AIM -
Copy out the part of the data that begins with the line containing "Viewport: 600px width, 434px height." and continues to the end of the data, leaving the pictures out of your answer.

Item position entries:
========================================

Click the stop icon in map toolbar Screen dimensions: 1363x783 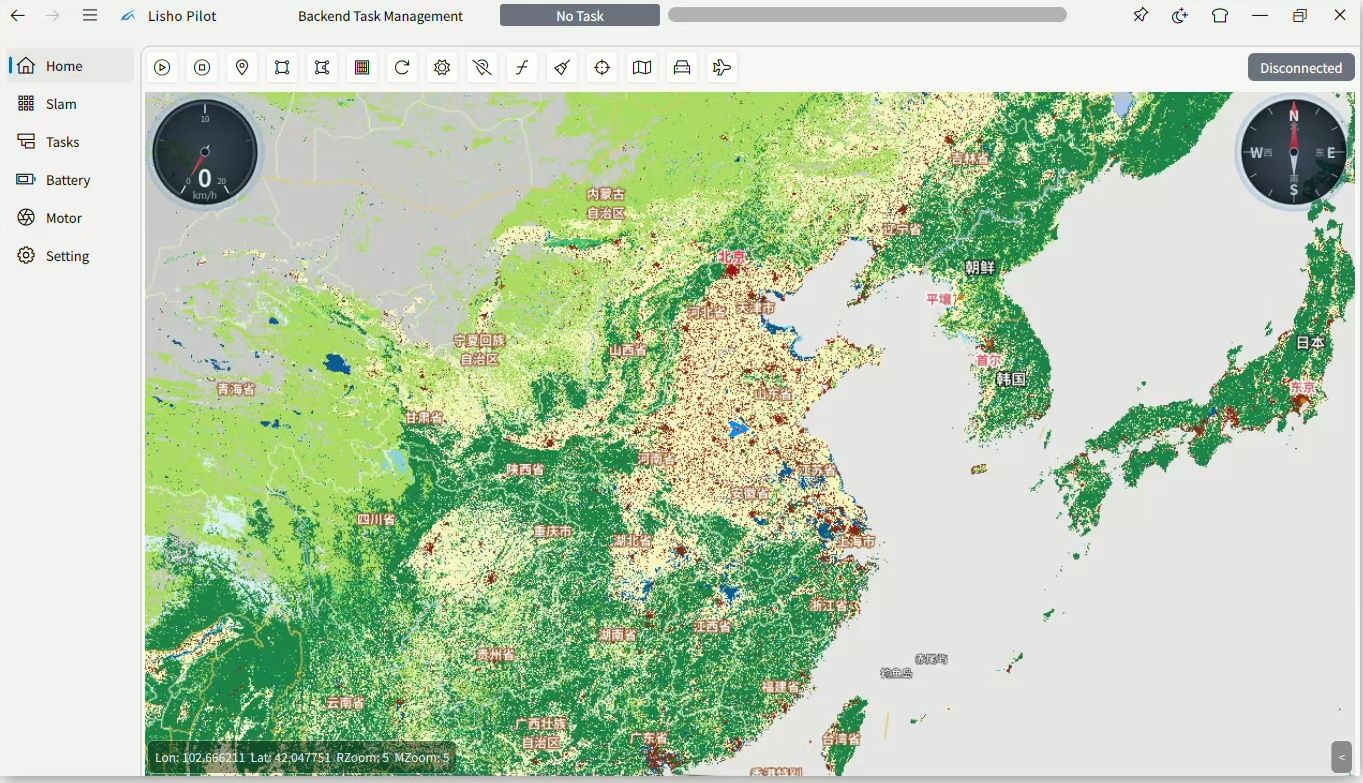[x=202, y=67]
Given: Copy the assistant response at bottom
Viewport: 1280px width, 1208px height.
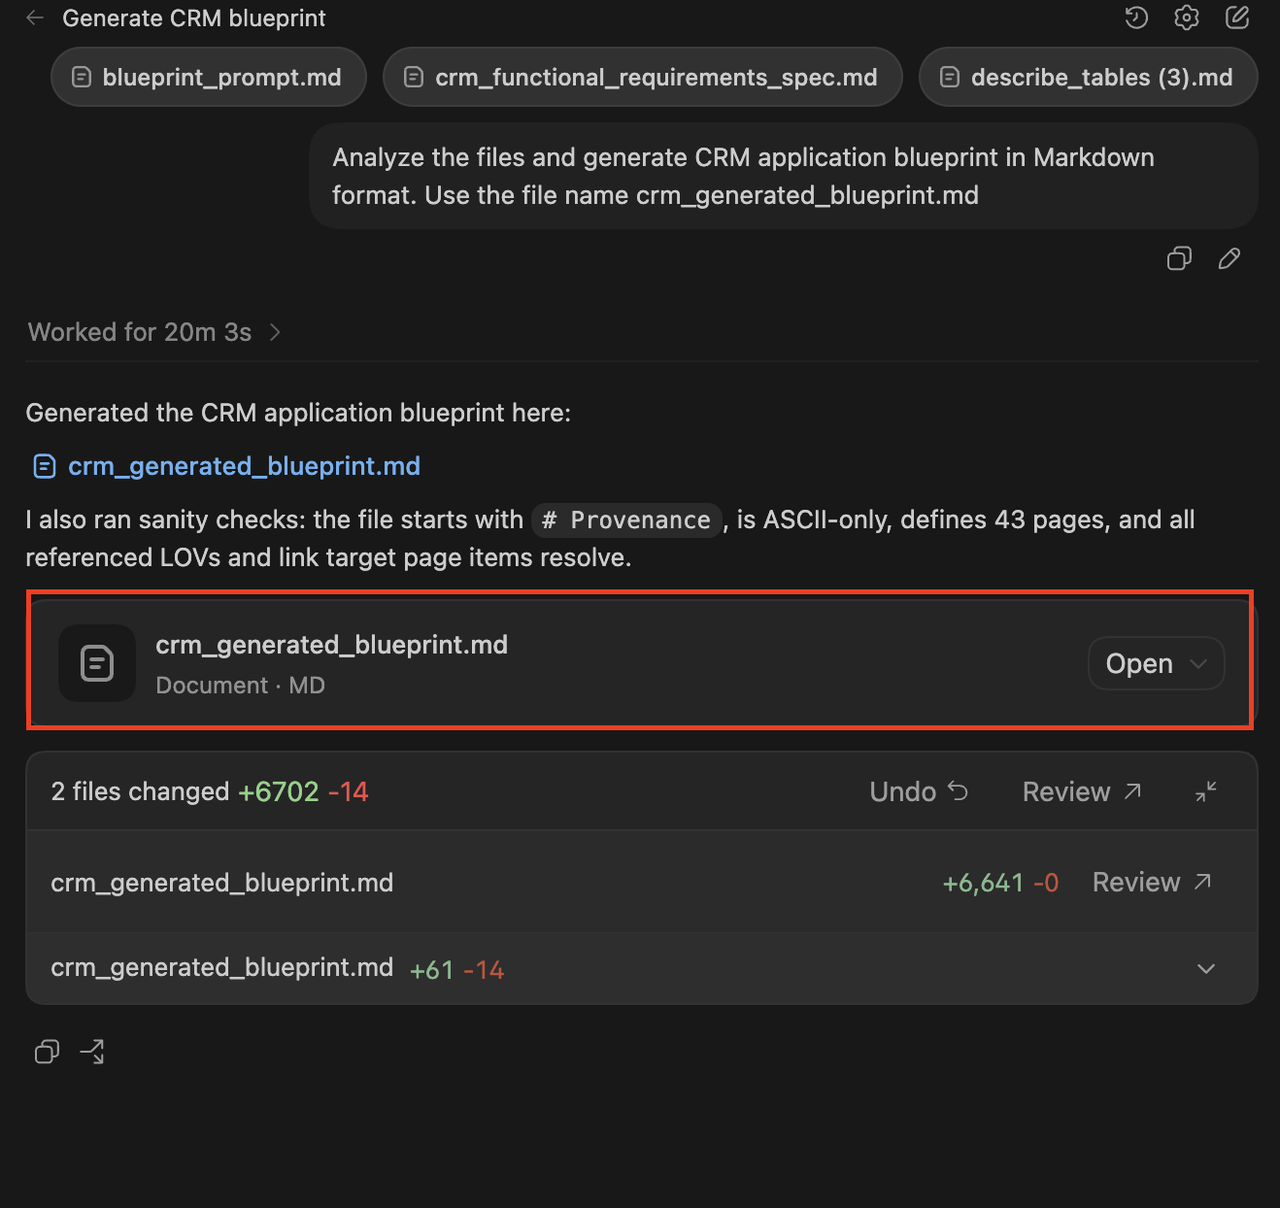Looking at the screenshot, I should point(47,1051).
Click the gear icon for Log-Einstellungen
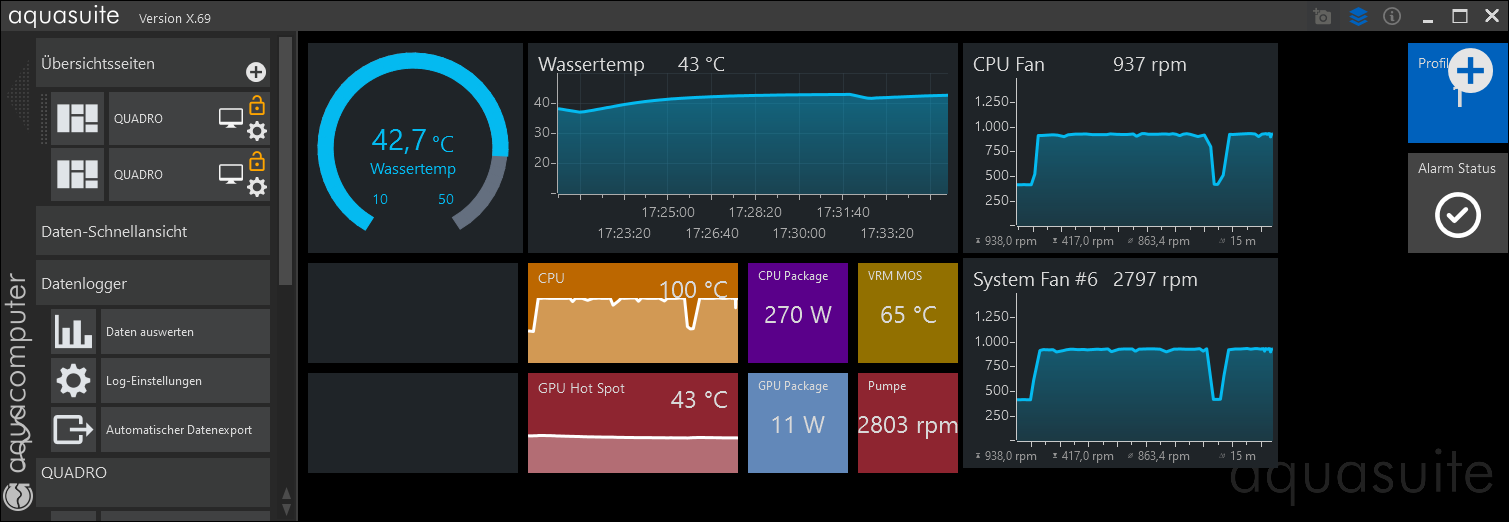Image resolution: width=1509 pixels, height=522 pixels. point(74,381)
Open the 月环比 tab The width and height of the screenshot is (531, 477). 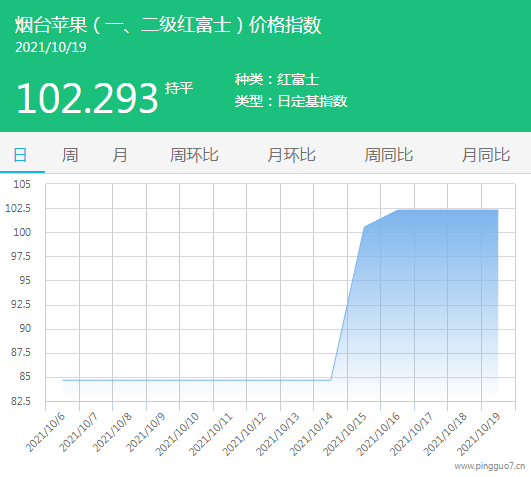coord(292,155)
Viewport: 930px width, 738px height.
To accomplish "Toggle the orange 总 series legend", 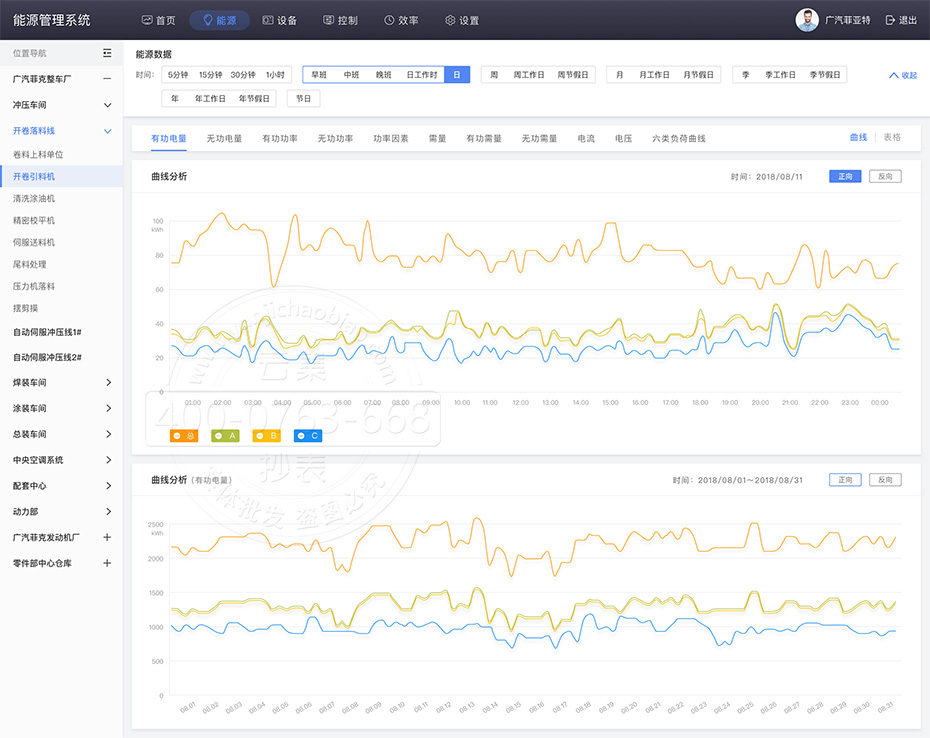I will [184, 435].
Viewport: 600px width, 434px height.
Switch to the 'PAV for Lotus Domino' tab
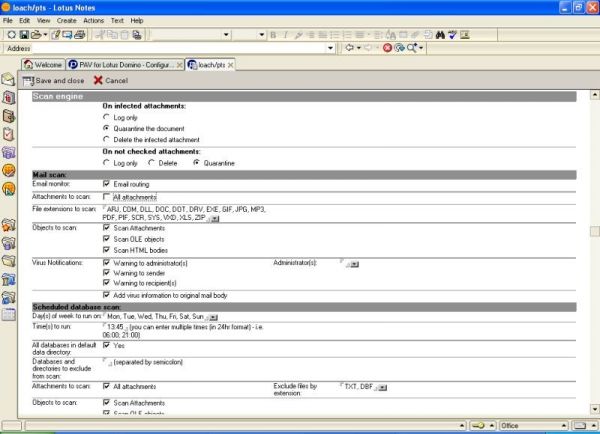(125, 64)
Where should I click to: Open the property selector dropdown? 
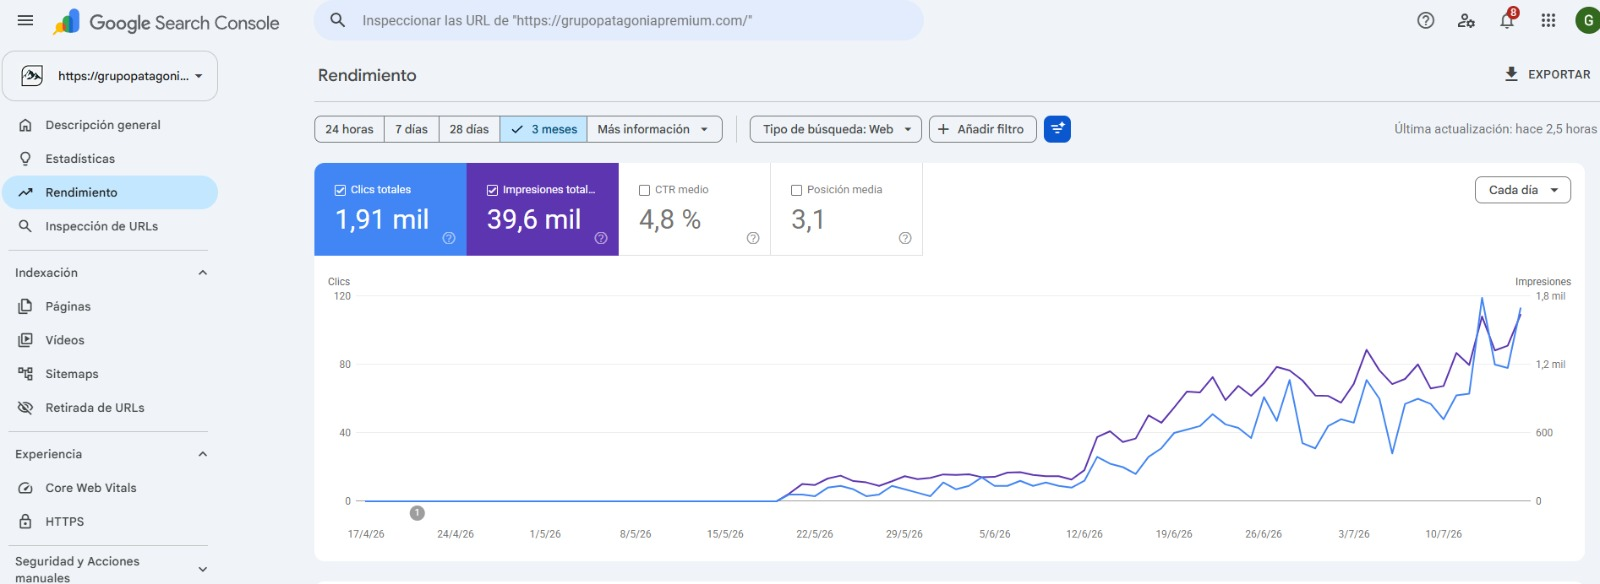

========================================

ANSWER FOR THIS EXERCISE -
Viewport: 600px width, 434px height.
Switch to the 'PAV for Lotus Domino' tab
(125, 64)
Where should I click to: Open the property selector dropdown? 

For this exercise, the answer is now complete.